Tennessee introduces consumer protection law for catalytic converters

The law seeks to put the brakes on the rising theft and resale of catalytic converters across the state.

June 9, 2021

Tennessee lawmakers recently passed a new bill that seeks to reduce the number of catalytic converter thefts in the state. When enacted, Senate Bill No. 1612 will help prevent the sale or resale of catalytic converters, lawmakers say.  

According to a news release from the state government, the law takes effect July 1 and prevents the buying and selling of scrap metal, including unattached catalytic converters as a single item and not as part of a scrapped motor vehicle. Any person selling a detached catalytic converter must be a registered dealer. This means he or she must provide either a state or federally issued photo identification card with an address and a thumbprint, apply, pay the appropriate fee and meet all requirements under the law. 

“This new law was created with the input of scrap metal professionals to create greater protections for hardworking consumers and business owners,” says TDCI Assistant Commissioner Alex Martin. “This law will ensure that unattached catalytic converters being sold to dealers originated from salvaged or wrecked vehicles and not stolen from vehicles.” 

The bill also says a metal dealer can’t purchase a detached catalytic converter or any nonferrous metal part of such converter unless the used, detached catalytic converter is bought at the fixed site of the scrap metal dealer in an in-person transaction. A dealer also can’t purchase a catalytic converter unless the dealer maintains a fixed site and maintains a copy of the seller's license or a copy of the documentation and vehicle registration. 

“This new oversight will reduce the inconvenience and expense for consumers who have to spend hundreds of dollars to repair their vehicle,” Martin says. 

Violations of this new law can result in a Class A misdemeanor.

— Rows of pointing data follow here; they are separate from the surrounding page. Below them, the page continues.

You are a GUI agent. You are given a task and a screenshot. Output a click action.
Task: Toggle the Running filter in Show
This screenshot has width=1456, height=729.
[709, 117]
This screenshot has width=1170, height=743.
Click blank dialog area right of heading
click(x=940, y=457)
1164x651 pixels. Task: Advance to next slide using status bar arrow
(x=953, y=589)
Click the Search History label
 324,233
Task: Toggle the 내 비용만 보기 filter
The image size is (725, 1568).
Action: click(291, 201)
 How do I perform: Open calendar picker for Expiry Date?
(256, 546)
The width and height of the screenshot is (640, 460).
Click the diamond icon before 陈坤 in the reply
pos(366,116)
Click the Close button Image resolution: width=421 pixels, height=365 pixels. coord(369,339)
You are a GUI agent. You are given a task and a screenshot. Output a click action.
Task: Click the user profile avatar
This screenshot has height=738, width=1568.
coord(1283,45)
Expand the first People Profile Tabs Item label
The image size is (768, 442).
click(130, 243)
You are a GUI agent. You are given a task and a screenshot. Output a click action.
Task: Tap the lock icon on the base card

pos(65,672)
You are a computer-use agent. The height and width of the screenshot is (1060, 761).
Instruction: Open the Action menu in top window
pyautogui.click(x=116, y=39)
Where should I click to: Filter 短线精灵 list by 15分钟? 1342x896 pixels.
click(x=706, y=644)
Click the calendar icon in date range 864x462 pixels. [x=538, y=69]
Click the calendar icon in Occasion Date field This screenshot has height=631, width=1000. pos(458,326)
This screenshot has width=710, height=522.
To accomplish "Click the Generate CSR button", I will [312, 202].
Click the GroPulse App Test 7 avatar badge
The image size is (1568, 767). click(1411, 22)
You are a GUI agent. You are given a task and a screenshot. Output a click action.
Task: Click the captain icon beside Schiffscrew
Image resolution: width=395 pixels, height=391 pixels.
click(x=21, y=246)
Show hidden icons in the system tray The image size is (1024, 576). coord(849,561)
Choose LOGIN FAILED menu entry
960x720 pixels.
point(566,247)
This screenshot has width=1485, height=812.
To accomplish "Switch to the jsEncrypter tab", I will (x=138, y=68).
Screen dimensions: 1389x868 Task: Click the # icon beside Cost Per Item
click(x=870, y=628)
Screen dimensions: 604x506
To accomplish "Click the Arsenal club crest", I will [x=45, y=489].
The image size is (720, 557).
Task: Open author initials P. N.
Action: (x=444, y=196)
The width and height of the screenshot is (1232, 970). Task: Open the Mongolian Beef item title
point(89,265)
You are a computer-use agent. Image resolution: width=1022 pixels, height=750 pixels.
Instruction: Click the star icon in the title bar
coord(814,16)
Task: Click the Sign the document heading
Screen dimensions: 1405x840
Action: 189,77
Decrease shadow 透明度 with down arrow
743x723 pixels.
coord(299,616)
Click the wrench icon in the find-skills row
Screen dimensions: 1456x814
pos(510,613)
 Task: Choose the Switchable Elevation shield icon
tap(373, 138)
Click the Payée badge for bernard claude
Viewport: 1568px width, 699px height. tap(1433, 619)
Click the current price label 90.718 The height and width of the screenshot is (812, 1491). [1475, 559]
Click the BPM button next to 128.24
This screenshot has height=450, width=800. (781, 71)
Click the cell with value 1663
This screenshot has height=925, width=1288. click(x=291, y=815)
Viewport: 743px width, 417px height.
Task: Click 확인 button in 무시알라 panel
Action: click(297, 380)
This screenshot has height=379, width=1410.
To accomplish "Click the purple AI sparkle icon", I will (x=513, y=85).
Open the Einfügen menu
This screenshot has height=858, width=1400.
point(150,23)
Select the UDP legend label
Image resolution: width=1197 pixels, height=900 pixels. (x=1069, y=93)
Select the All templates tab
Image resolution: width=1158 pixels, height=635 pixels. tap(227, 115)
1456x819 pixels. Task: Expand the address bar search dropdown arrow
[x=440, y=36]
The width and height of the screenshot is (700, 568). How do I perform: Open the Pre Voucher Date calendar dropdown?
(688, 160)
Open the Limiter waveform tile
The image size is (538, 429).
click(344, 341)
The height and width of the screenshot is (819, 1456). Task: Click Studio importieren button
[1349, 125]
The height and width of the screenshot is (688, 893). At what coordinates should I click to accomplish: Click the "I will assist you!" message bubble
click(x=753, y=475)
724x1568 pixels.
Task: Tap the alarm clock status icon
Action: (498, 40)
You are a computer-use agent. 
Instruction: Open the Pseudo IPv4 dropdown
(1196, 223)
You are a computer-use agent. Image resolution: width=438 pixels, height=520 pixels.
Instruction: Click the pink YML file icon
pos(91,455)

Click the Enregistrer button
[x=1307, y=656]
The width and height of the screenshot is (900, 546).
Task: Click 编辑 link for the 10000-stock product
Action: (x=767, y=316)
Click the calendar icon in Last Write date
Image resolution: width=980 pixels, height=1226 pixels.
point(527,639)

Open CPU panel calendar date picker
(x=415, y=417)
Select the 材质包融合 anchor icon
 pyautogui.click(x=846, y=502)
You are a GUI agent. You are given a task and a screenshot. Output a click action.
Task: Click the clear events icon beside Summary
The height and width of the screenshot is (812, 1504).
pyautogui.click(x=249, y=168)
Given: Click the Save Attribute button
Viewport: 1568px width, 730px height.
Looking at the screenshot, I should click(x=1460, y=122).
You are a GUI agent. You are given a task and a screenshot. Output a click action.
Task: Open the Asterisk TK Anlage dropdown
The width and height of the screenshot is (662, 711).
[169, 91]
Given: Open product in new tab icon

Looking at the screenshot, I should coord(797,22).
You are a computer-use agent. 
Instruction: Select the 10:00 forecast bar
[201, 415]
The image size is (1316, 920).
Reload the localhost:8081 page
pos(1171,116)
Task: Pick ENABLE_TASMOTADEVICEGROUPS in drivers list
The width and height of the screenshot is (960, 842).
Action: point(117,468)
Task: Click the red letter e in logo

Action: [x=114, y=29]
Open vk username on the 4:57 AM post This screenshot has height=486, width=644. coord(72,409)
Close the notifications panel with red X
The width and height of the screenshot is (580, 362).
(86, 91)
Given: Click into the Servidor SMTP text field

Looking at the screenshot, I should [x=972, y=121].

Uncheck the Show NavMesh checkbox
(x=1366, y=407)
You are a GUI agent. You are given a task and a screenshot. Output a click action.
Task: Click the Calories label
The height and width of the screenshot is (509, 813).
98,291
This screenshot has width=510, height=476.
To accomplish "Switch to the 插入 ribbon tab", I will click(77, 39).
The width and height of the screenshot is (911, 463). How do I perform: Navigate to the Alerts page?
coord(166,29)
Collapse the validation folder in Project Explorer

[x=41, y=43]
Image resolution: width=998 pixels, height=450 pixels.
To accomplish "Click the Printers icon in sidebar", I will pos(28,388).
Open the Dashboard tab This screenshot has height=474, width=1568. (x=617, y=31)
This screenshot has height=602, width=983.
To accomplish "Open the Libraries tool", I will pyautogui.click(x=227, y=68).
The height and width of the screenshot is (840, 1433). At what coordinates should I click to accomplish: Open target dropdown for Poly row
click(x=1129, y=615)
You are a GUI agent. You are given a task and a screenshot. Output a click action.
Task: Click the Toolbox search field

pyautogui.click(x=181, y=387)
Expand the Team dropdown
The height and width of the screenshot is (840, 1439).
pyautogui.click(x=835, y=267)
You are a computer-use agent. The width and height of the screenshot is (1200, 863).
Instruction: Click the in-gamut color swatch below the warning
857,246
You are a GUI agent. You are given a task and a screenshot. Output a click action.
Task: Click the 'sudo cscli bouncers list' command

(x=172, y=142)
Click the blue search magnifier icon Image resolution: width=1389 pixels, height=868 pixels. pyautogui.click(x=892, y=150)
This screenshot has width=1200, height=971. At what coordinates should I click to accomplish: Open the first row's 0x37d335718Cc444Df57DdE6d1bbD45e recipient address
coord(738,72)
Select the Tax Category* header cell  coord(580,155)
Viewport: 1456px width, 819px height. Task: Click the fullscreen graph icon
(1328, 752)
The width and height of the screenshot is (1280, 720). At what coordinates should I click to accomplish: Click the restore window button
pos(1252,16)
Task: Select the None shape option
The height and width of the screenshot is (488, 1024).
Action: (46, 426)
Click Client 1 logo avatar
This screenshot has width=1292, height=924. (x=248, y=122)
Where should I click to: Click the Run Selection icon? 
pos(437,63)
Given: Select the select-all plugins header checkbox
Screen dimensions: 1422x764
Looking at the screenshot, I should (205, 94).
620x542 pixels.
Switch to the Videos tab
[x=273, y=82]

Additionally, the seller of a detached catalytic converter is liable to repair and replace the converter for the victim. 

Catalytic converter thefts have become a growing problem for consumers and law enforcement officials alike. According to the National Insurance Crime Bureau, thefts of converters climbed to 1,203 per month in 2020 compared with 282 per month in 2019. 

“Due to the critical issue of converter theft rising at such an unprecedented rate over the past year, we knew that stricter laws were needed to protect the citizens of Tennessee,” says Ross Litz, the president of the Tennessee Scrap Recyclers Association. “Working with the state of Tennessee and law enforcement, we were able to pass the best catalytic converter law in the country.”